Она касалась губами его избитого тела, дула на его раны и ссадины, словно хотела погасить огоньки боли. Сквозь полузакрытые веки он видел, что она крестит его. Ее губы что-то шепчут, а пальцы кладут над ним мелкие крестики. И это умиляло его.
– Ты думаешь про белую лошадь?
– Думаю… Вот она, белая…
Он чувствовал себя в безопасности. Грозящие, преследующие, желающие его погибели силы остались снаружи, за стенами ее дома. А здесь, в розоватом свете абажура, в тихом движении ее рук, в пушистом цветке, попадавшем в светлый круг лампы, здесь была безопасность. Тайна, которой он обладал, заговор, в который был вовлечен, встречи, в которых путался и лишался остатка сил, теперь не казались ему столь страшными. Он делился с ней своей тайны и испытывал облегчение, словно сбрасывал с плеч тяжелый, набитый боекомплектом мешок.
– Я должен тебе сказать!.. Меня вовлекли!.. Я сам до конца не знаю!.. Загадочный страшный проект!.. Здесь, в Москве, будет бойня!.. Будут гореть дома!.. Будут ловить людей, топить в реке и расстреливать!.. Огромные силы зла!.. Не просто армия, не просто разведка, а духи зла!.. Быть может, я погибну!.. Многие, быть может, погибнут!.. Будет ужасно!.. Где взять силы? На кого опереться?

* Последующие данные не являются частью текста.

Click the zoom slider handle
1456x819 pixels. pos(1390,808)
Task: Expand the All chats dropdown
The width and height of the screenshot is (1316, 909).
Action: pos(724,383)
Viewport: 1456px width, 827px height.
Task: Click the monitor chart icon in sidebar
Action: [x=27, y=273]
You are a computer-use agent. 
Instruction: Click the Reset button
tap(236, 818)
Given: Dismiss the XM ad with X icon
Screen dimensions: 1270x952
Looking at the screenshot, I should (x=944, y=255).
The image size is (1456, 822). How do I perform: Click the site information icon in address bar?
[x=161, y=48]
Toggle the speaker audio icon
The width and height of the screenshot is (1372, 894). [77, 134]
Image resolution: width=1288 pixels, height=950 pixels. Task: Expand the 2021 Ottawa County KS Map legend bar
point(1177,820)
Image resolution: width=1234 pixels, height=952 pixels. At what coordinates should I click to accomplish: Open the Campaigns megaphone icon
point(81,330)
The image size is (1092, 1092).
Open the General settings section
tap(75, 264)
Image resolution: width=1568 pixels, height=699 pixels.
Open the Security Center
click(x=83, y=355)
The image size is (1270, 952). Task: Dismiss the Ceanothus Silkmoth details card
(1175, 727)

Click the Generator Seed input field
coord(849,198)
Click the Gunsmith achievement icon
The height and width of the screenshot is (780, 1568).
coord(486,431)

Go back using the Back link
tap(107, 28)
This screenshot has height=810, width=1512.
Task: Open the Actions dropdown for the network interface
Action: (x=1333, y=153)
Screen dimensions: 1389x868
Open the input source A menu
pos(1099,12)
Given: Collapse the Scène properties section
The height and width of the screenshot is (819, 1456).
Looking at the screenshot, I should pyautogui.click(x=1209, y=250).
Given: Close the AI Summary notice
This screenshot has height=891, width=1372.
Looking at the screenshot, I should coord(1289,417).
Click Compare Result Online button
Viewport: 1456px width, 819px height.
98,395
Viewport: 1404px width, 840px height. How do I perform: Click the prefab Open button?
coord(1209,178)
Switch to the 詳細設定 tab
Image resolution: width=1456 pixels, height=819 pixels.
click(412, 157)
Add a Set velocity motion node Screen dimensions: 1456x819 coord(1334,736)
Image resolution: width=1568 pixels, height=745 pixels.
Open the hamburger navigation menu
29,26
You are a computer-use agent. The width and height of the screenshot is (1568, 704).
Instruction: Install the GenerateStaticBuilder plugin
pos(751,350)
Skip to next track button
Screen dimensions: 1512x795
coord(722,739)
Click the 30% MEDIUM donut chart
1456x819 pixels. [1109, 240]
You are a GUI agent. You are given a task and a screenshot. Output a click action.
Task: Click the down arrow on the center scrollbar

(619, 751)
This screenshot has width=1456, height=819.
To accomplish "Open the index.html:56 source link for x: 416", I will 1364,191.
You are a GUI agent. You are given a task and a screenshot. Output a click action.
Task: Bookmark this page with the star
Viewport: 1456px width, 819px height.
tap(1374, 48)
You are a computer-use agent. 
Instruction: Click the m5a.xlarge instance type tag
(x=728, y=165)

– Ты не один, многие борются с духами зла. Они знают, откуда взять силы.
– Как выдержать? Как укрепить свой дух? С кого брать пример?… Древние римляне в эпоху падения Рима… Белые офицеры во время победы красных… Красные офицеры во время крушения Союза… Я один против духов зла!
– Сколько стоит Россия, она борется с духами зла. Ты молись, и будешь услышан. Молитвами одолевается зло.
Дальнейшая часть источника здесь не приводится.